59. Kongress für Allgemeinmedizin und Familienmedizin
59. Kongress für Allgemeinmedizin und Familienmedizin
Systemische Belastung und psychische Beanspruchung bei Medizinstudierenden: Prävalenz und Prädiktoren von depressiven Symptomen an der Universität Oldenburg
Text
Hintergrund: Medizinstudierende weisen im Vergleich zur Allgemeinbevölkerung ein deutlich erhöhtes Risiko für depressive Symptome auf. Neben akademischem Druck können soziale Isolation, Persönlichkeitsmerkmale und finanzielle Belastungen eine entscheidende Rolle spielen.
Zielsetzung/Fragestellung: Ziel dieser Studie war es, die Prävalenz depressiver Symptome unter Medizinstudierenden der Universität Oldenburg zu erfassen und zentrale Risikofaktoren zu identifizieren, die zur psychischen Beanspruchung beitragen.
Material und Methoden: In einer querschnittlichen Online-Erhebung wurden 147 Studierende (finale Stichprobe: N=90) mittels validierter Fragebögen befragt. Zum Einsatz kamen u.a. der PHQ-9 zur Erhebung depressiver Symptome, der BFI-10 zur Erfassung von Persönlichkeitsdimensionen sowie zusätzliche Items zu Studienbelastung, sozialer Verbundenheit, BAföG-Förderung, Alkoholkonsum und körperlicher Aktivität.
Ergebnisse: 21% der Teilnehmenden berichteten moderate, 9,8% mittelschwere bis schwere depressive Symptome.

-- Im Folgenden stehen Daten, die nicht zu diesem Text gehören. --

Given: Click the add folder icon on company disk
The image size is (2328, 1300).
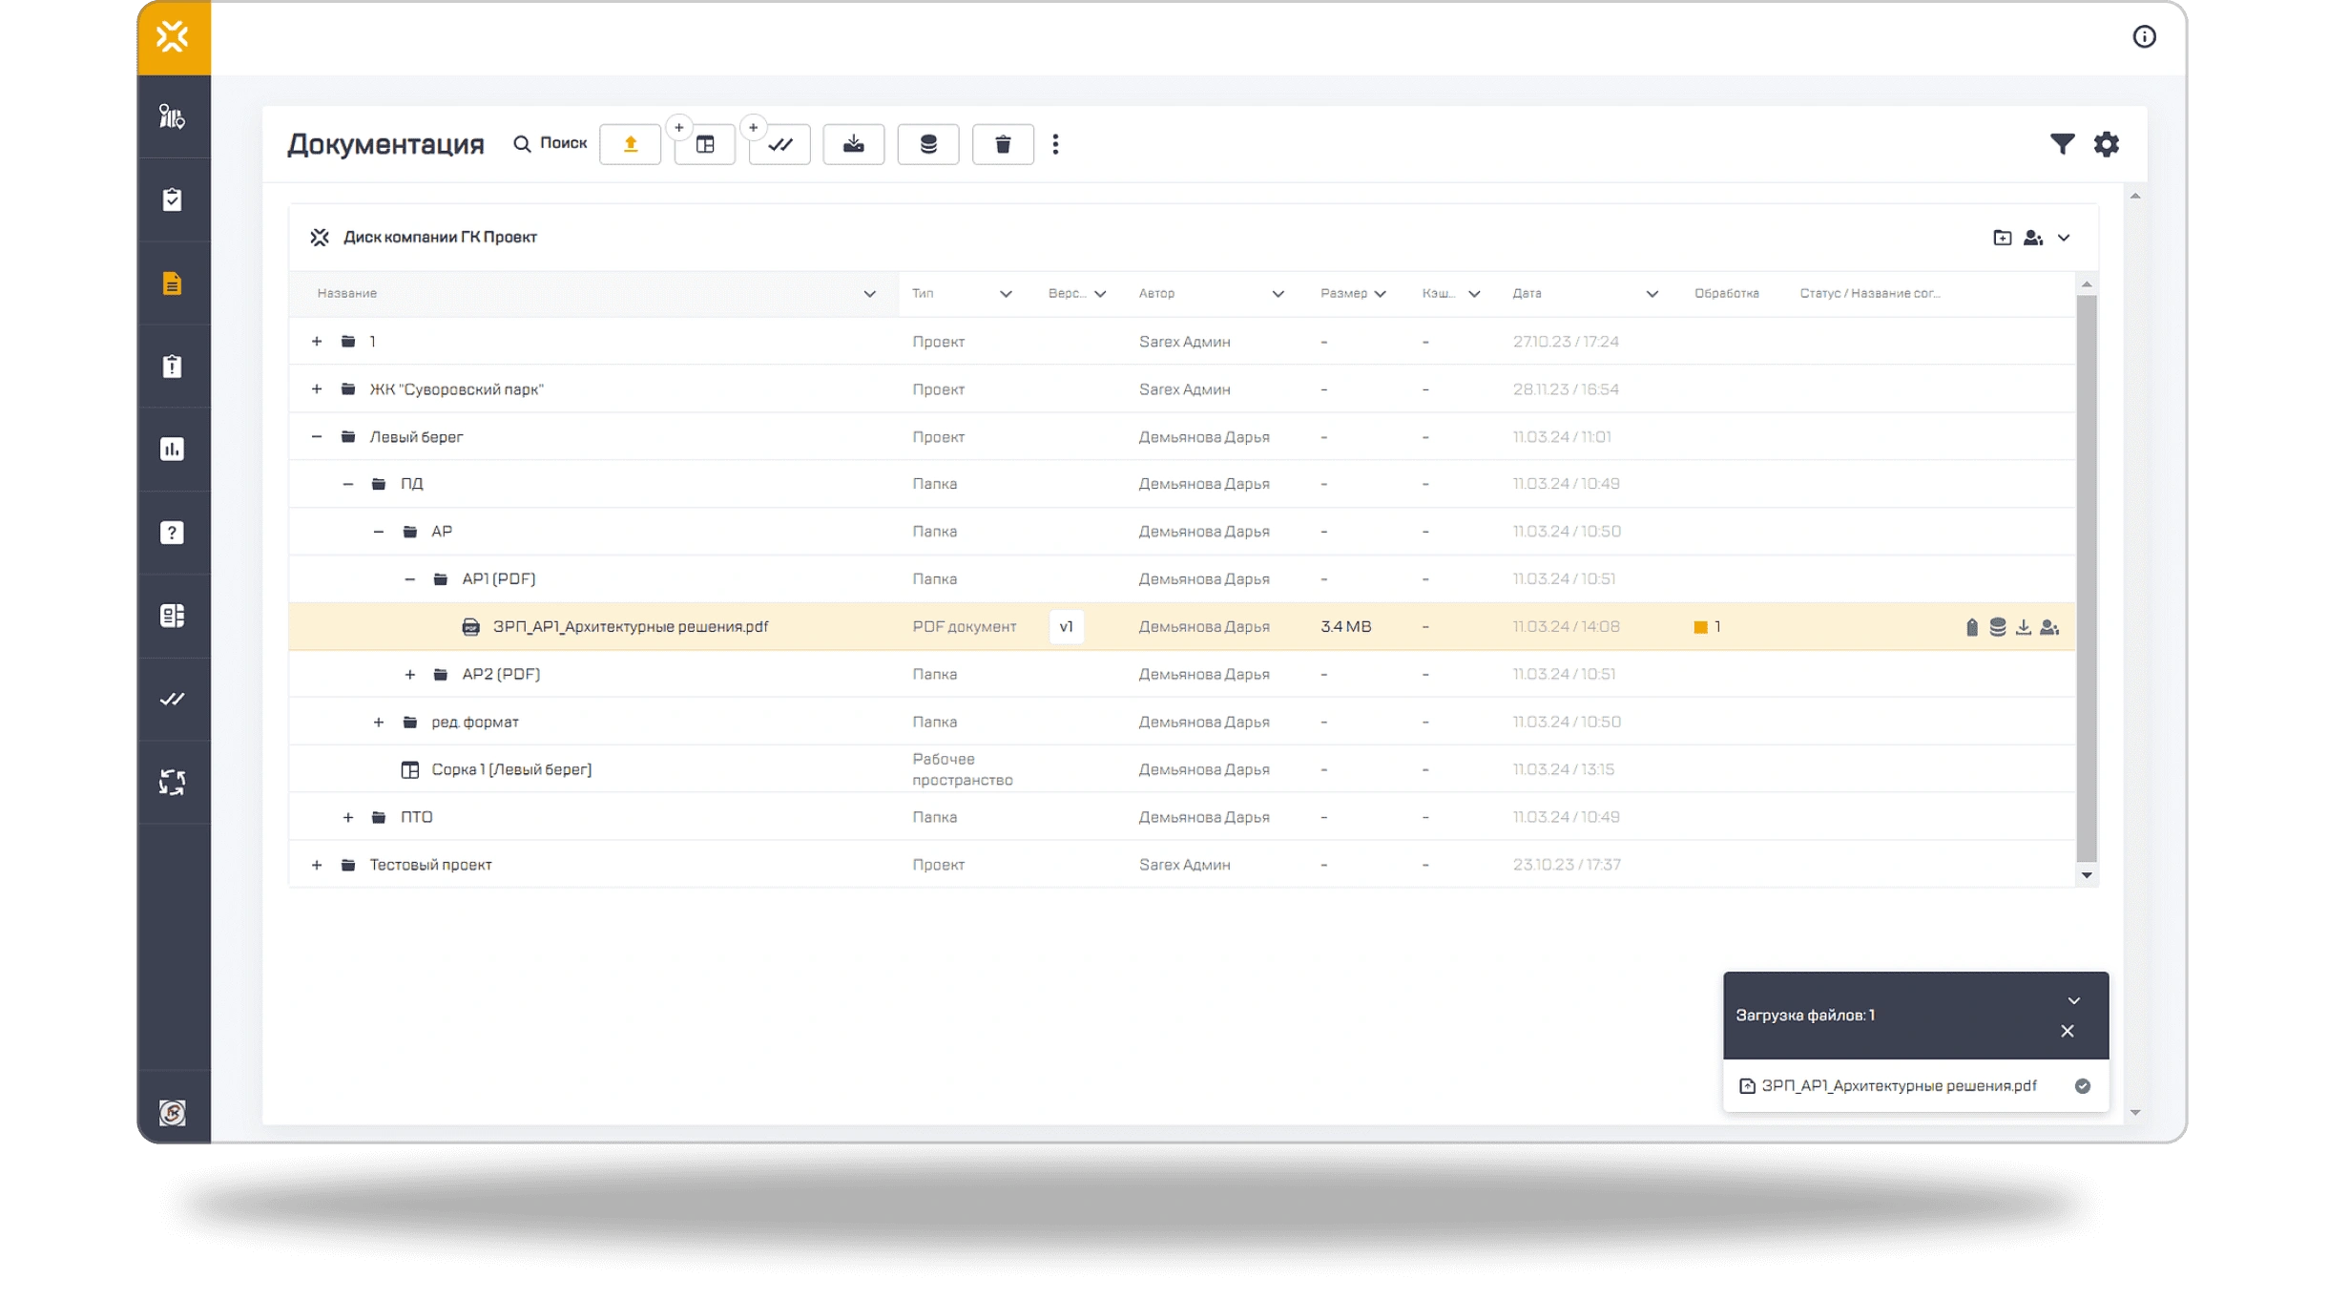Looking at the screenshot, I should click(2002, 238).
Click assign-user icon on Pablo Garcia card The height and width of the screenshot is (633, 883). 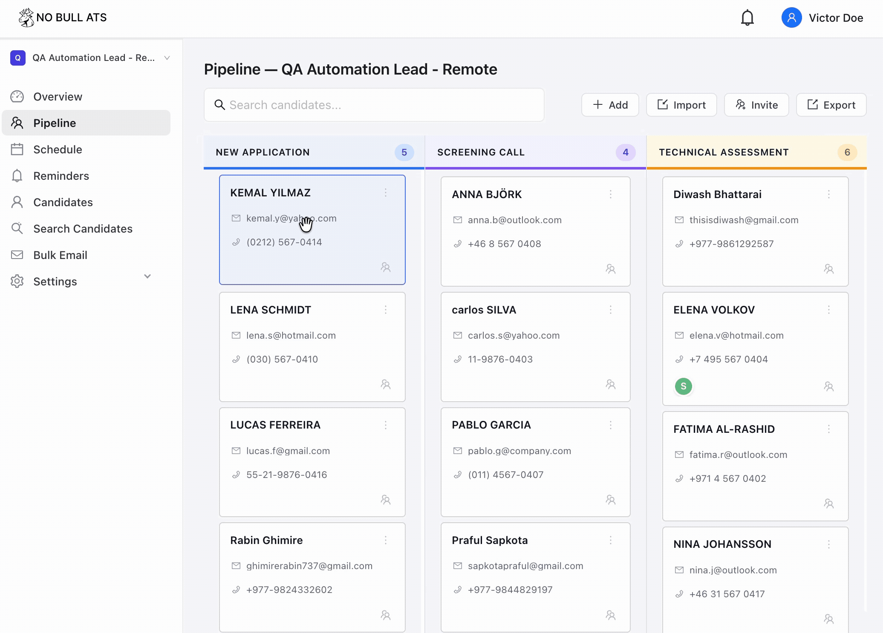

Die mittleren PHQ-9-Werte lagen signifikant über denen der deutschen Allgemeinbevölkerung (p<.05). Lernzeit korrelierte positiv mit depressiven Symptomen (r=.23, p<.05), soziale Verbundenheit zeigte eine protektive Wirkung. Studierende mit BAföG-Förderung berichteten signifikant höhere Depressionswerte (p<.05, η²=.07). Während Konsumhäufigkeit von Alkohol keinen Einfluss hatte, war die Konsummenge pro Sitzung signifikant mit depressiven Symptomen assoziiert (r=.301, p<.05).
Diskussion: Besonders auffällig war die insgesamt deutlich erhöhte Prävalenz depressiver Symptome in der Stichprobe. Die Ergebnisse unterstreichen die Relevanz einer systematischen Erfassung psychosozialer Belastungen im Medizinstudium. Soziale Isolation, finanzielle Unsicherheit und hoher Leistungsdruck wirken sich besonders negativ auf die psychische Gesundheit aus, während soziale Eingebundenheit als schützender Faktor hervortritt.
Take Home Message für die Praxis: Um die psychische Gesundheit von Medizinstudierenden nachhaltig zu stärken, sollten Hochschulen gezielte, niedrigschwellige Maßnahmen wie Peer-Mentoring, finanzielle Beratung und curriculare Präventionsangebote implementieren.